It may seem too early but the Internal Revenue Service is encouraging taxpayers to take necessary actions this fall to help file federal tax returns timely and accurately in 2021.
This is the second in a series of reminders to help taxpayers get ready for the upcoming tax filing season. A special page, updated and available on IRS.gov, outlines steps taxpayers can take now to make tax filing easier in 2021.
2020 has been a busy year, with a lot of changes. To make sure taxpayers don’t miss out on tax benefits or make mistakes, they can take a few simple steps now to make filing their taxes easier in 2021.
An important first step to getting taxes ready is to gather all tax records. Having records organized makes preparing a tax return easier. It may also help discover potentially overlooked deductions or credits.
- Most income is taxable, so taxpayers should gather income documents such as Forms W-2 from employers, Forms 1099 from banks and other payers, and records of virtual currencies or other income. This also includes, unemployment income, refund interest and income from the gig economy.
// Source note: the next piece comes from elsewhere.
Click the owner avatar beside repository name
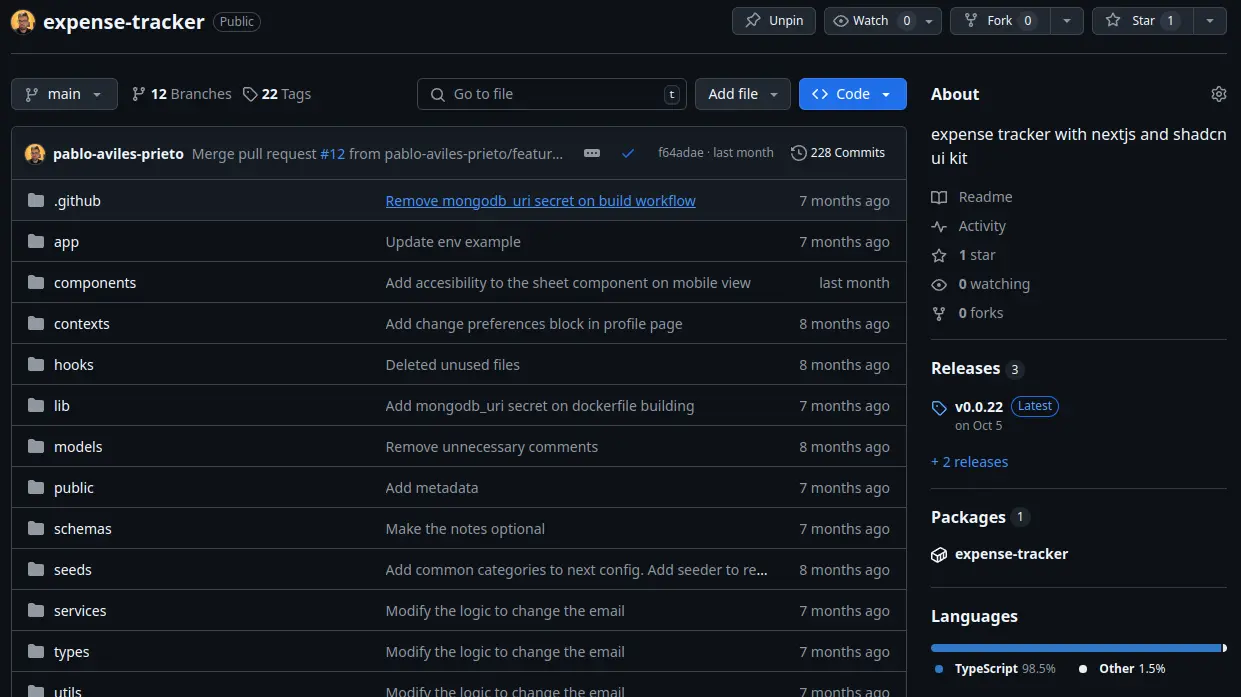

- Beginning in 2020, individuals may receive Form 1099-NEC, Nonemployee Compensation, rather than Form 1099-MISC, Miscellaneous Income, if they performed certain services for and received payments from a business. Please refer to the instructions for Form 1099-MISC and Form 1099-NEC to ensure clients are filing the appropriate form and are aware of this change.
- Taxpayers may also need Notice 1444, Economic Impact Payment, which shows how much of a payment they received in 2020. This amount is needed to calculate any Recovery Rebate Credit they may be eligible for when they file their federal income tax return in 2021. People who didn’t receive an Economic Impact Payment in 2020 may qualify for the Recovery Rebate Credit when they file their 2020 taxes in 2021.
- To see information from the most recently filed tax return, recent payments and more taxpayers can sign up to view account information online.
- Taxpayers should notify the IRS of address changes and notify the Social Security Administration of a legal name change to avoid delays in tax return processing.
Taxpayers with an Individual Tax Identification Number (ITIN) should ensure it hasn’t expired before filing a tax return in 2021. For example, ITINs not used on a federal tax return at least once in the last three years will expire on Dec. 31, 2020. If the ITIN has expired, IRS recommends taxpayers submit Form W-7, Application for IRS Individual Taxpayer Identification Number, now to renew an ITIN. Taxpayers who fail to renew ITINs before filing a tax return next year could face a delayed refund and may be ineligible for certain tax credits.
Tools to Help
Time is running out to use the Tax Withholding Estimator, a tool on IRS.gov designed to help determine the right amount of tax to have withheld from paychecks. Taxpayers can use the Tax Withholding Estimator to help determine if adjustments to withholding are necessary. Withholding changes can be made by submitting a new Form W-4 to the taxpayer’s employer.
Taxpayers receiving substantial amounts of non-wage income like self-employment income, investment income, taxable Social Security benefits and in some instances, pension and annuity income, should make quarterly estimated tax payments. The last payment for 2020 is due on Jan. 15, 2021. Payment options can be found at IRS.gov/payments.